**TRY IT:** Lines in which "This" appears should be pulled from the data below.
==== RECORDS SHOWN
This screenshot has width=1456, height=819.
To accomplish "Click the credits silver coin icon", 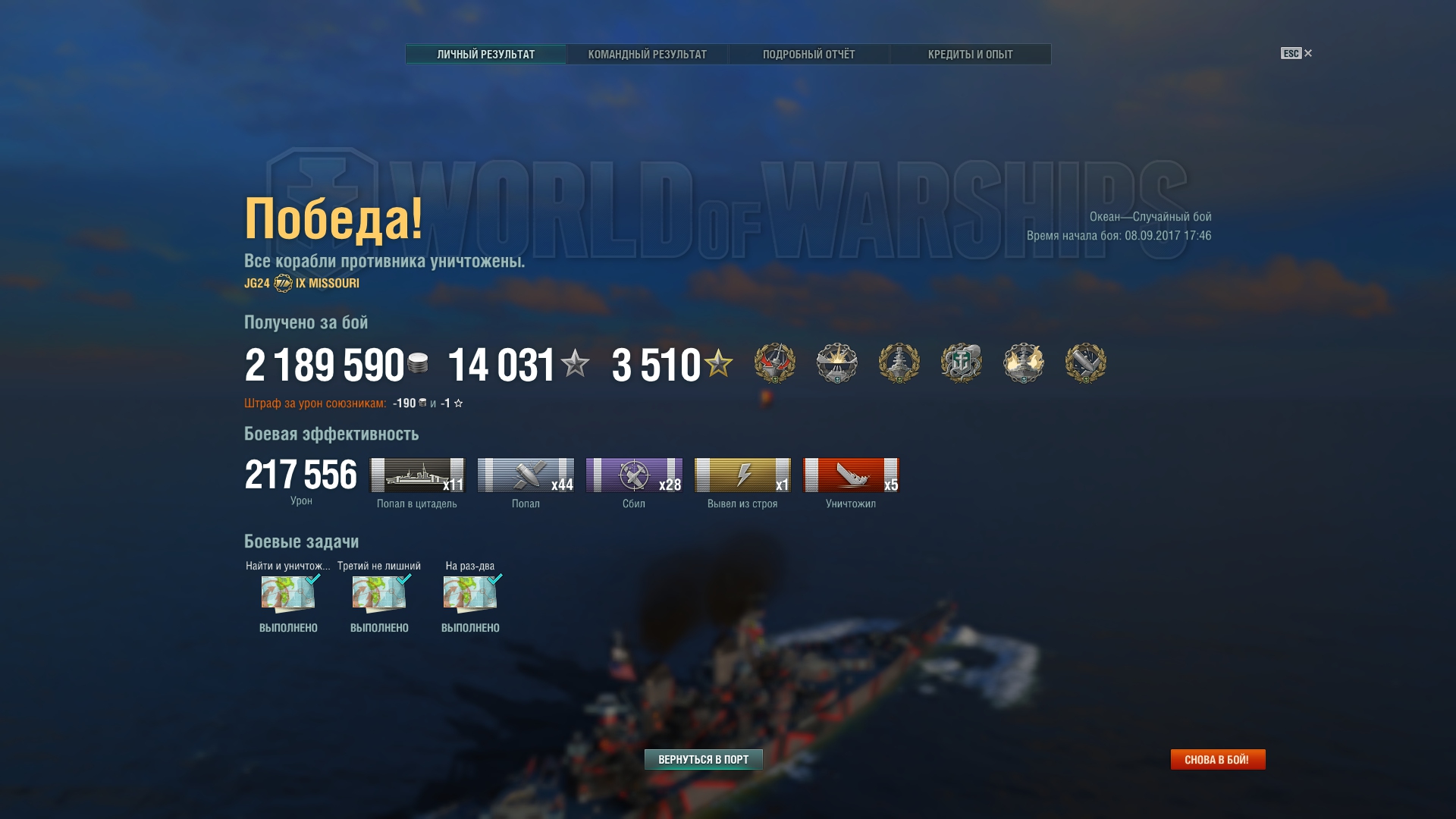I will (x=418, y=363).
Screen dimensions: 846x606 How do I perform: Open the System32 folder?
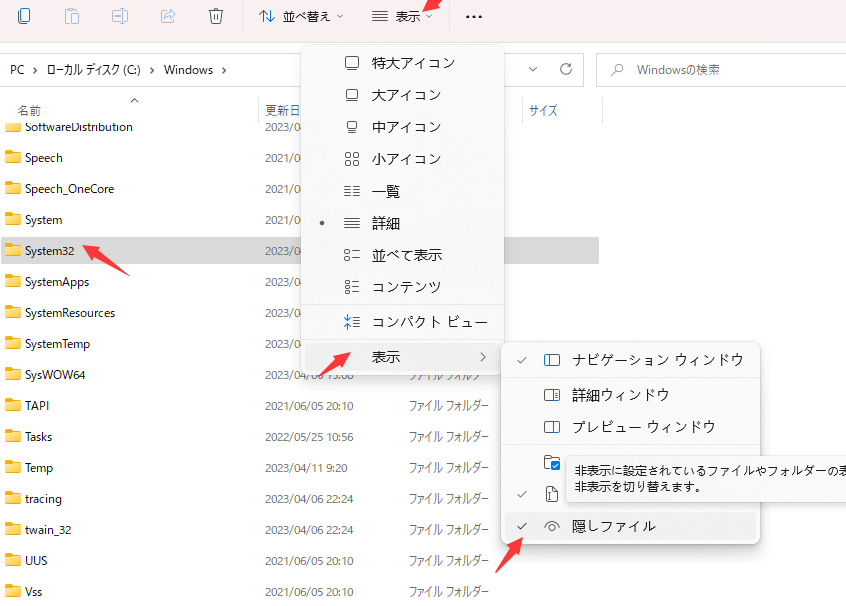(49, 251)
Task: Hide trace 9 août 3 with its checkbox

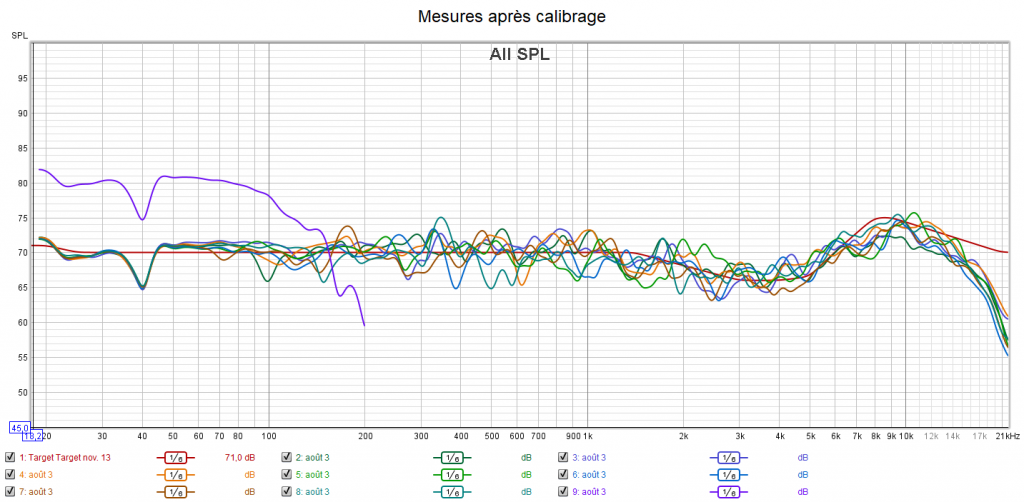Action: [x=564, y=492]
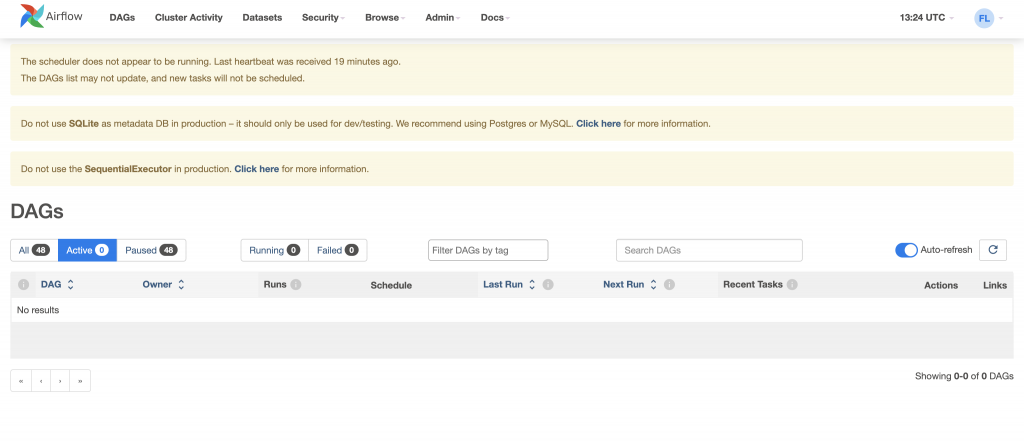The width and height of the screenshot is (1024, 445).
Task: Open Cluster Activity page
Action: pyautogui.click(x=189, y=18)
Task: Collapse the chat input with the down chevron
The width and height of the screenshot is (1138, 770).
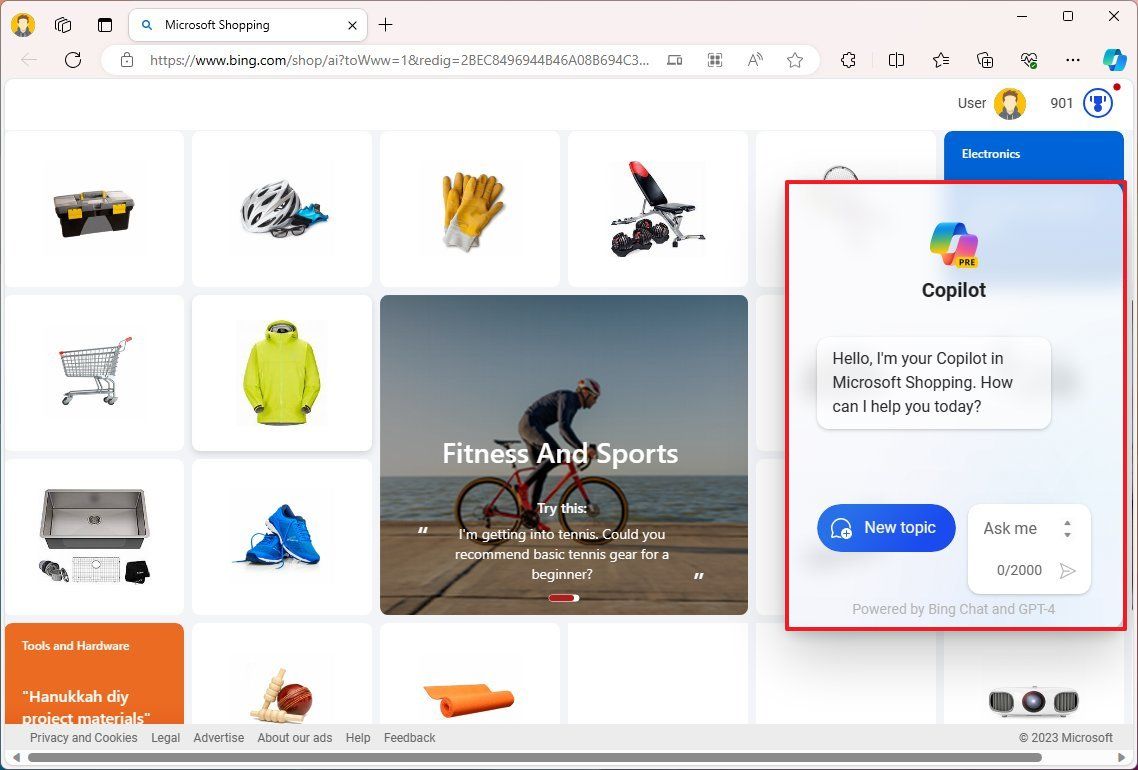Action: [x=1068, y=534]
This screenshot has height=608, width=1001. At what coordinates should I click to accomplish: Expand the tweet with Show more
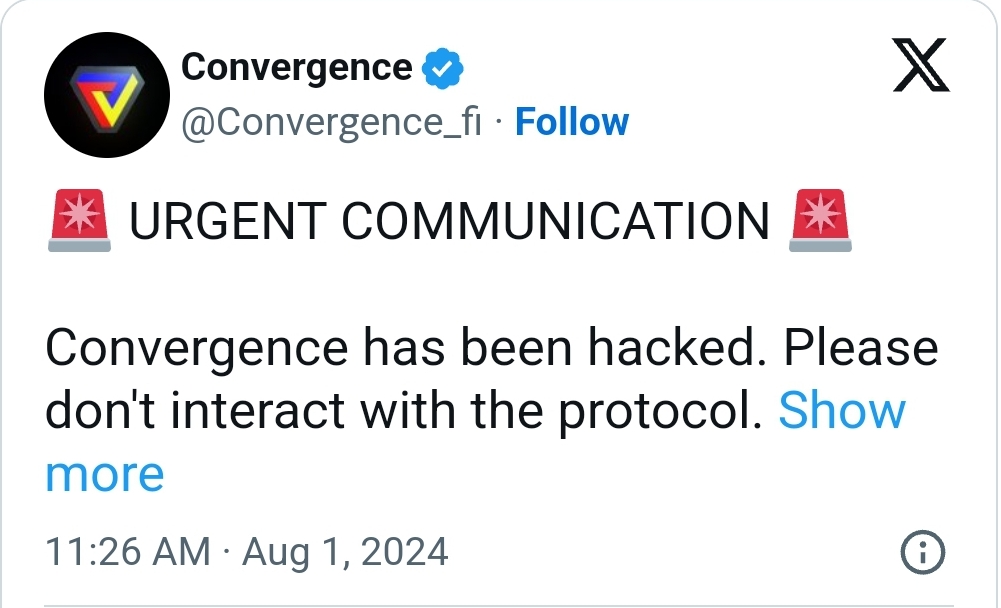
========
**FINISHED TASK:**
This screenshot has width=1456, height=819.
This screenshot has height=608, width=1001. At what coordinates should I click to accomplish: Expand the tweet with Show more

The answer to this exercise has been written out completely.